The book summarizes last year’s "Takeo Paper Show". The exhibition was quite a tricky affair showcasing 26 results of collaborations between 26 international top creators and 26 shops/companies in the Marunouchi area, using 26 types of fine paper. After several rounds of repeated trial-and-error, the attempt to file those 26 actual creations in a book finally took the shape of what just hit the shelves. The idea was to create something you can browse through as a sample book of the latest paper types, or keep as a creators' file. I do feel proud that, as a publication, we put together something pretty extraordinary.

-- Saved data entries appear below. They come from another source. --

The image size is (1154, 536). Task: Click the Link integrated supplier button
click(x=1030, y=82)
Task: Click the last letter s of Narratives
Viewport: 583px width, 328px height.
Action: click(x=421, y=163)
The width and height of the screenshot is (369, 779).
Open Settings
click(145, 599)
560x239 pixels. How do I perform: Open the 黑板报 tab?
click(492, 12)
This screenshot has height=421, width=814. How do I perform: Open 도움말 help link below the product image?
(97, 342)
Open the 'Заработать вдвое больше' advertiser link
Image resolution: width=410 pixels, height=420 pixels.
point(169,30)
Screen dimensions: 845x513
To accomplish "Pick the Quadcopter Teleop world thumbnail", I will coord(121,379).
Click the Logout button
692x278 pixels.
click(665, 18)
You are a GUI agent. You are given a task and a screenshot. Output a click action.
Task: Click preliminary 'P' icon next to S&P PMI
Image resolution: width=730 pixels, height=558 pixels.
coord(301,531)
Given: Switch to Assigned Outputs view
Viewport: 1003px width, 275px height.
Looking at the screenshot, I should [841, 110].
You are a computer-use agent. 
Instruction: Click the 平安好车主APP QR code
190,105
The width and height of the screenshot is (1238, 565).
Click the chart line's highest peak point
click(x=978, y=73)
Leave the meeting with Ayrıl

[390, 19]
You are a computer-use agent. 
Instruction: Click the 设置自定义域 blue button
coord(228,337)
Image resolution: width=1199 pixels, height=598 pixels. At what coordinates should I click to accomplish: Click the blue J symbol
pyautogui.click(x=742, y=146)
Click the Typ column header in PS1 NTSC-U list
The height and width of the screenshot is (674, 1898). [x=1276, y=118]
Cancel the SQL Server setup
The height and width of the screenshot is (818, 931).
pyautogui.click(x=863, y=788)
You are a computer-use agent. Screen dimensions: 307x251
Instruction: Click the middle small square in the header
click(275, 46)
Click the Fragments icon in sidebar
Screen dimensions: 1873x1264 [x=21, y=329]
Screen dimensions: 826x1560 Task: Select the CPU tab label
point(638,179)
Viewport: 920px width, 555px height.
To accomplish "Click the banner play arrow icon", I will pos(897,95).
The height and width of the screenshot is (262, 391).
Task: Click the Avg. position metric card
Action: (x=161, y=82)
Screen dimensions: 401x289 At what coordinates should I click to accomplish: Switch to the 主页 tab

Although this talk show initially takes off from the publication, it gradually transforms into a serious and energetic discussion of the question, "what is design?" Kodaira’s explanation of the difference between design and art, "design is a profession and art an expression", is a rather uncharacteristic remark for the one who is probably the most artistic of those present at this occasion. From there the conversation shifts to a discussion of "the difference between design and self-expression", whereas it is interesting to hear that most speakers are "not interested in self-expression". I don't really consider editing as a form of self-expression myself, but I rather tend to believe that the editing job fascinates me so much just because it is not a form of self-expression.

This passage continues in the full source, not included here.